Insurance customers last year tapped more loans on their life insurance policies and slowed down on repayments as they sought to avoid surrendering their covers to raise funds.
Data on four out of the five insurers listed on the Nairobi Securities Exchange show that outstanding policy loans—usually tapped against life insurance covers— grew by 22 percent to Sh3.89 billion.
The growth — a faster pace than 13.8 percent in the previous year — came on the back of increased demand for new loans amid slowed repayment of old ones as insurance customers navigated Covid-19 economic fallout.
Britam’s #ticker:BRIT policy loan book rose 24 percent to Sh1.87 billion as that of Jubilee Insurance #ticker:JUB increased by 22 percent to close the year at Sh1.22 billion.
Outstanding policy loans by CIC #ticker:CIC rose by 14 percent to Sh546.5 million. Only Sanlam #ticker:SLAM bucked the trend to register a 17 percent drop to Sh254.39 million. Insurance customers are allowed to borrow money from their own life insurance policies—essentially borrowing their own money at interest.

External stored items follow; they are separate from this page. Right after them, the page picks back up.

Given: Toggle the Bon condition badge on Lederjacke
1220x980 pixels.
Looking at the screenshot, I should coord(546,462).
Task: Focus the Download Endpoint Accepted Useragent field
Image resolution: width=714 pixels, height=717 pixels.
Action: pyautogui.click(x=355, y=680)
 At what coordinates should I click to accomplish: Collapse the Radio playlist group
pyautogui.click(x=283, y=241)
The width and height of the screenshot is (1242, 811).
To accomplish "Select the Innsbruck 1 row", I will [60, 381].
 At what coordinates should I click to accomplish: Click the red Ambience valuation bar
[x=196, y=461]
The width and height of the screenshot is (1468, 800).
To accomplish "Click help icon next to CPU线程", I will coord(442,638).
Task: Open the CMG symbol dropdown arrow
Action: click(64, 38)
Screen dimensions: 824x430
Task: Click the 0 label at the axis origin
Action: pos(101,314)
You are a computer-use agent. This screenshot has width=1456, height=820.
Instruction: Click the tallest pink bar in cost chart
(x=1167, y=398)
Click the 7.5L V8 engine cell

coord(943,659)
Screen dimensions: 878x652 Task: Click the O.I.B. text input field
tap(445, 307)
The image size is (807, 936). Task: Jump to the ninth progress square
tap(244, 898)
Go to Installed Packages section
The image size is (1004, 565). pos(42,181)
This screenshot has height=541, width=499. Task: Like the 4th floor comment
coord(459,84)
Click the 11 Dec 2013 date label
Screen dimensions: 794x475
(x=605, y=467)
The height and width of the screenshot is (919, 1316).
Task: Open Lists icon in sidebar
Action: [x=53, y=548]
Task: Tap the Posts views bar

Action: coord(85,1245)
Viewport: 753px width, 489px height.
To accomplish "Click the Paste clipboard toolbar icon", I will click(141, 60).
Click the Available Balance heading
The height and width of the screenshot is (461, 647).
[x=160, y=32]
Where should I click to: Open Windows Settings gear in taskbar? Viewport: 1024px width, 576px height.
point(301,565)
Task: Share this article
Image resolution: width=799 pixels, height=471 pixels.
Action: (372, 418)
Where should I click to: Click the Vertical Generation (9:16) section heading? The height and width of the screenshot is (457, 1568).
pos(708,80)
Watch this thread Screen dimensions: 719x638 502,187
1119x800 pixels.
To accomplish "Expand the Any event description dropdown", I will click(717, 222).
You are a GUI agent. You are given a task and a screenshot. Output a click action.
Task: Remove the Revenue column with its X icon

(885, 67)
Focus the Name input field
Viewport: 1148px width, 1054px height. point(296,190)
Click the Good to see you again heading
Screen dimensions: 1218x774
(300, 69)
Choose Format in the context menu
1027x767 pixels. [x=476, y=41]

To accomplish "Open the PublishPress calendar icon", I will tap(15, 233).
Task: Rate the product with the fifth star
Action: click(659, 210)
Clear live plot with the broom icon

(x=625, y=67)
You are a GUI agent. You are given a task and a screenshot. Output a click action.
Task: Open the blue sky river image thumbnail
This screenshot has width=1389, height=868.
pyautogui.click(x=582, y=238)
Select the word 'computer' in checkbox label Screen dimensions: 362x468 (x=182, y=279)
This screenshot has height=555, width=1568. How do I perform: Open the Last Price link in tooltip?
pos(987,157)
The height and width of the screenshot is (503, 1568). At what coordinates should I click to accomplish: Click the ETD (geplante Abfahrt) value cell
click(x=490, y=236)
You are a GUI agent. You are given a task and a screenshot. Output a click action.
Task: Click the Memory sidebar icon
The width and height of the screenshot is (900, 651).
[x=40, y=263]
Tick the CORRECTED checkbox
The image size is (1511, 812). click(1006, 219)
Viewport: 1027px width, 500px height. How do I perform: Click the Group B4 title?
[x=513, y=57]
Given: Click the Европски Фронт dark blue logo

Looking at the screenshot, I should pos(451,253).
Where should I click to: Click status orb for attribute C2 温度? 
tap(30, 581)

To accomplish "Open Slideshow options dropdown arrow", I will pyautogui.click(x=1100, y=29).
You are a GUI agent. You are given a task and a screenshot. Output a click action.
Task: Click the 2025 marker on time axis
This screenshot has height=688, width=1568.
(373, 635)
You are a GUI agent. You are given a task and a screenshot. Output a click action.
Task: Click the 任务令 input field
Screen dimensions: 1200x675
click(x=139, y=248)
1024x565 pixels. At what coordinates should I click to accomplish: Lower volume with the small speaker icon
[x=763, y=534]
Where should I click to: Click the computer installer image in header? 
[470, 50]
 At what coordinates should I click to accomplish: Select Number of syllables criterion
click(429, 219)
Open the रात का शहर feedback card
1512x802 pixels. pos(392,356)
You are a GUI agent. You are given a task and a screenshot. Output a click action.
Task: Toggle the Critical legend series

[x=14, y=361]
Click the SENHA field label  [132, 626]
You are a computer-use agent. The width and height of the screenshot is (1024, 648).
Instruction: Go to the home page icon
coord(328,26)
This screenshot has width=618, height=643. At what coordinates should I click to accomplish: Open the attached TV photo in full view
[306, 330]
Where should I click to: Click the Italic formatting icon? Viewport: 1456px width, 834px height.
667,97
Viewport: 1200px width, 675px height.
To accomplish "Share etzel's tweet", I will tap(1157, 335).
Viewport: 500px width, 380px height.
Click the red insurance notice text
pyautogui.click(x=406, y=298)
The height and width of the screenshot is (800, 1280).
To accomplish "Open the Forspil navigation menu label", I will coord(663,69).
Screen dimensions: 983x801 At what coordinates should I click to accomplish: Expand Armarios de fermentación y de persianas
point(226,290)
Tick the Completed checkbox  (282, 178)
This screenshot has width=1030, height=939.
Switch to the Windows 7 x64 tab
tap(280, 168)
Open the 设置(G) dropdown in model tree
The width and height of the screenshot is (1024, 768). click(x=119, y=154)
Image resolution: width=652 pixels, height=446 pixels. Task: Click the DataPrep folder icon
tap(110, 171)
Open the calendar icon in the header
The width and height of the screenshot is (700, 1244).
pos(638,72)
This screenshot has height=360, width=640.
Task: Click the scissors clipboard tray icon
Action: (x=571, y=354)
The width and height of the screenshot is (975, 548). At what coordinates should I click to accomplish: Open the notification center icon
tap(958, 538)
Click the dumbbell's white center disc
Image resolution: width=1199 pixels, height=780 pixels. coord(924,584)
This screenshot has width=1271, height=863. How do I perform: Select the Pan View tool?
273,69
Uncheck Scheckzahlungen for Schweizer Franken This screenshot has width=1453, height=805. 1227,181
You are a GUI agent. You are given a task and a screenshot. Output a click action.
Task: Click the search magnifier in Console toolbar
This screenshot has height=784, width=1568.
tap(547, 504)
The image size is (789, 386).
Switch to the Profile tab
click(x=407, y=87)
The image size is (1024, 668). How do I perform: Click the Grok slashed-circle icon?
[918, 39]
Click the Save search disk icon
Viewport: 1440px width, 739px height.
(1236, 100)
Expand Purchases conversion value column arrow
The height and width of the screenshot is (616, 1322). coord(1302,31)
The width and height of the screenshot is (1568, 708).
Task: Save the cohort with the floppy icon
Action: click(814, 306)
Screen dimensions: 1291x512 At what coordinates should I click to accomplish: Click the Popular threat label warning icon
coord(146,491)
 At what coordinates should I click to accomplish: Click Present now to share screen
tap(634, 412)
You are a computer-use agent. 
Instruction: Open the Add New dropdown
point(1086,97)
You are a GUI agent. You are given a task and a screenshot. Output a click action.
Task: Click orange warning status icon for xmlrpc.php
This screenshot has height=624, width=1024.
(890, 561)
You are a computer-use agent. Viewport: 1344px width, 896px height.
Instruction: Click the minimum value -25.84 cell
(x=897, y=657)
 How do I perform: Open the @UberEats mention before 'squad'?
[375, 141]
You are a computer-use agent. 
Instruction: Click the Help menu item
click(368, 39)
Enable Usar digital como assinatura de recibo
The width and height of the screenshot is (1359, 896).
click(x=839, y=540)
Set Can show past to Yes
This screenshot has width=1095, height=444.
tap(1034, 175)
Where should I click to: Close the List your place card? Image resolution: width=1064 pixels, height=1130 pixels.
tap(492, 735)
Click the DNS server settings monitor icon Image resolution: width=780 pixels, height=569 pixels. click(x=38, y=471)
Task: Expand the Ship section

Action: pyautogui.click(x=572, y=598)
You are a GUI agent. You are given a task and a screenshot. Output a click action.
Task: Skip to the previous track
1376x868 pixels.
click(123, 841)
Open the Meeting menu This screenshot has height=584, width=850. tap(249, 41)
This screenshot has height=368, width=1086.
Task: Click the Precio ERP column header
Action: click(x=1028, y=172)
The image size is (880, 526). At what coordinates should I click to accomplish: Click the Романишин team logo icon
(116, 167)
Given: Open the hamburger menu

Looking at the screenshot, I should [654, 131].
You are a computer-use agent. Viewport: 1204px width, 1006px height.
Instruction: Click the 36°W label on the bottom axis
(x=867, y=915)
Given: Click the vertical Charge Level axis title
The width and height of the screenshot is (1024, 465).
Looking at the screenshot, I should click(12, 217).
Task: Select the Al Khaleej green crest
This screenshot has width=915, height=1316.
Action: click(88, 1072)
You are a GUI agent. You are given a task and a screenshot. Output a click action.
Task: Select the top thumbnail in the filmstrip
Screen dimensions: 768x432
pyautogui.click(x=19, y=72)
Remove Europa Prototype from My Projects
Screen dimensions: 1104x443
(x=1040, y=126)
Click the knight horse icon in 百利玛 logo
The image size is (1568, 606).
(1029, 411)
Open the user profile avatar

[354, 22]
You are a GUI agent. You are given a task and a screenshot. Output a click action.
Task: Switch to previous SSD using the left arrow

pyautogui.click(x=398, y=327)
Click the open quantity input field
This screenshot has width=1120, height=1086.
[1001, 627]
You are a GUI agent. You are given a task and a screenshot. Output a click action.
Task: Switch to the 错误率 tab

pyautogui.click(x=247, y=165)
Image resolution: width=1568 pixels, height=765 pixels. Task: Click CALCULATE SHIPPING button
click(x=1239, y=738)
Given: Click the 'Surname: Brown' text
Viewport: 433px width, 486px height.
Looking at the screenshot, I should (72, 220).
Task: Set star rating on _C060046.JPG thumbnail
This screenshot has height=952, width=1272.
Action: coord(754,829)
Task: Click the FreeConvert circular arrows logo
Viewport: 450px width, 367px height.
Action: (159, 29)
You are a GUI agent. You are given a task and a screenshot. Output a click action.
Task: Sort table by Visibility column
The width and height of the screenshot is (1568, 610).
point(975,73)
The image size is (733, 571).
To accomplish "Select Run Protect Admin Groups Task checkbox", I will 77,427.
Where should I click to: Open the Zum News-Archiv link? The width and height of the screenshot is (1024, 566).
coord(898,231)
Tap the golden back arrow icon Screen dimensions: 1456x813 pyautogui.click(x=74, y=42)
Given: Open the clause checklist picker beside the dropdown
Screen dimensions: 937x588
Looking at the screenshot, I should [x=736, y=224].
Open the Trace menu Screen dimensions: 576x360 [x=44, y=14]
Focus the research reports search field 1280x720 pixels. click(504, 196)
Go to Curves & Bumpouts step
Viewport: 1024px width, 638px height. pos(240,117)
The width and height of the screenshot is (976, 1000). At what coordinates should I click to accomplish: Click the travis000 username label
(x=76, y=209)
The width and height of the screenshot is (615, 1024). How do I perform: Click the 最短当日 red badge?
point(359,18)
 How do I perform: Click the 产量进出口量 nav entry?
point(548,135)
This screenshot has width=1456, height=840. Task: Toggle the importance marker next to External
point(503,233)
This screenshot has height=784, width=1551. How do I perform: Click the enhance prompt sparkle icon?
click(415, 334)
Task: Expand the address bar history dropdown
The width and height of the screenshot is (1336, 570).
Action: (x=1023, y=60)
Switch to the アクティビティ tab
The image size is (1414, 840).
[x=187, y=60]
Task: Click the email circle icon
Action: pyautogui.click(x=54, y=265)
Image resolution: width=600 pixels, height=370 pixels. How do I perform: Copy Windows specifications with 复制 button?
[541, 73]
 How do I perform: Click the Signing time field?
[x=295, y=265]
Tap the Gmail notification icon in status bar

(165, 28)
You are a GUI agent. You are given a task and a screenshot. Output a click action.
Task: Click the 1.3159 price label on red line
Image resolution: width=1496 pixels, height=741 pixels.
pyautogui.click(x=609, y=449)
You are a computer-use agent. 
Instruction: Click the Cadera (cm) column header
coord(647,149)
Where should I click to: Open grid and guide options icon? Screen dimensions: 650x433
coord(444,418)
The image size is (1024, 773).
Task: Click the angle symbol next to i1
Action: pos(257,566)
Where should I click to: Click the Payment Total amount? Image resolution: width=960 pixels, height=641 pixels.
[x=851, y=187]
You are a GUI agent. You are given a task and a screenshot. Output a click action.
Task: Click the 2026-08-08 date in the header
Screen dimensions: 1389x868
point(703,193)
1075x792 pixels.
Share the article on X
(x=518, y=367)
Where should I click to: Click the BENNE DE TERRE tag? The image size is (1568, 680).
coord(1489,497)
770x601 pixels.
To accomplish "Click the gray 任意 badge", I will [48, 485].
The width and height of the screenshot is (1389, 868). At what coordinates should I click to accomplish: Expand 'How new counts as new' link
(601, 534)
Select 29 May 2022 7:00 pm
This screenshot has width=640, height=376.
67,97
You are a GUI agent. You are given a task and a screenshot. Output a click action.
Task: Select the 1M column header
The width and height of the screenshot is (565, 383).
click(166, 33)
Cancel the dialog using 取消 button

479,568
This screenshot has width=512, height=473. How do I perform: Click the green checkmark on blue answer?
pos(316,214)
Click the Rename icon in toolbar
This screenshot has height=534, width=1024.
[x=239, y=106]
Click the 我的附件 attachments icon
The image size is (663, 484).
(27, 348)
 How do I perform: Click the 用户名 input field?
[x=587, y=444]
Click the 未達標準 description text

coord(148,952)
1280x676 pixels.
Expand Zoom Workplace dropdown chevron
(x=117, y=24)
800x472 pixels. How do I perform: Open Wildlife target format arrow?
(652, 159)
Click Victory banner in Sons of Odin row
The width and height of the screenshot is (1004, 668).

The surrender value of the life insurance policies and title documents are held as collateral for loans on life policies and mortgage loans respectively.
The loan offers a window for the insured to receive in advance part of the money that could be received from the policy either through surrendering the policy or on payment of the death benefit. Some policy holders however still overlooked the policy loans to tap into a larger share of their life covers through surrenders.
Data by ICEA Lion Life, Britam Life, Jubilee Life and Sanlam Life—who accounted for 56.1 percent of gross life insurance premiums for last year— saw a combined 53 percent rise in surrenders and annuities paid.
“Whilst the Group saw an increase in withdrawal of pension funds and surrender of policies, this was mitigated through efforts to accommodate clients with greater flexibility in payment terms,” said Jubilee at the release of full year results.
The surrenders and annuities paid by the four insurers moved from Sh16.84 billion in 2019 to close last year at Sh25.75 billion.
A surrender is a full cancellation of a life insurance policy while a life annuity is an insurance product that allows for periodic payouts to an individual until death.